IRAN: OMICIDIO BAKHTIAR - NADI, SODDISFATTI MA...

Roma, 13 gen. (Adnkronos) - ''E' la prima volta che il regime dei mullah viene inchiodato da un'inchiesta. Ci domandiamo pero' perche' lo scorso 29 dicembre Parigi abbia rispedito a Teheran due sicari coinvolti nell'omicidio di Khassem Rajavi a Ginevra nel 1990''. Intervistato dall'Adnkronos, il rappresentante in Italia del Consiglio nazionale della resistenza iraniana, Mohsen Nadi, commenta i clamorosi risultati dell'inchiesta della magistratura francese sull'omicidio dell'ex premier dello scia' Chahpour Bakhtiar (rivelati oggi dal settimanale ''L'Express''), ucciso - prove alla mano - per ordine dei vertici del regime di Teheran il 6 agosto 1991 a Suresnes. ''Saremo soddisfatti -ha detto Nadi- solo quando il Consiglio di sicurezza dell'Onu votera' pesanti sanzioni contro l'Iran. Sono anni che i mullah uccidono oppositori del regime all'estero, come Mohammed Hussein Nagdi, il mio precedessore, ucciso a Roma dieci mesi fa''.

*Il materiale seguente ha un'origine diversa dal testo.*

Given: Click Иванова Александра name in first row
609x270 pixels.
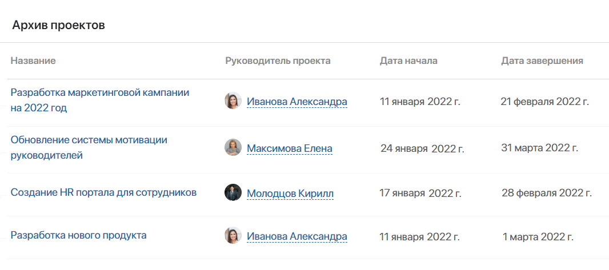Looking at the screenshot, I should point(297,102).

''Il governo di Teheran affida sempre le sue sentenze di morte al Consiglio di sicurezza iraniano, presieduto dal presunto moderato Rafsanjani e da Khamanei'' ha detto Nadi ricordando che la struttura del terrore dei mullah poggia sulla ''Vevak'', il servizio del ministero dell'informazione guidato da Ali Fallahian-Khousestani, sui commando di pasdaran della ''Forza Qods'', il corpo militare che dirige tutte le operazioni all'estero del regime, infine sulla rete diplomatica iraniana (le ambasciate sono note cone ''nidi del terrore'').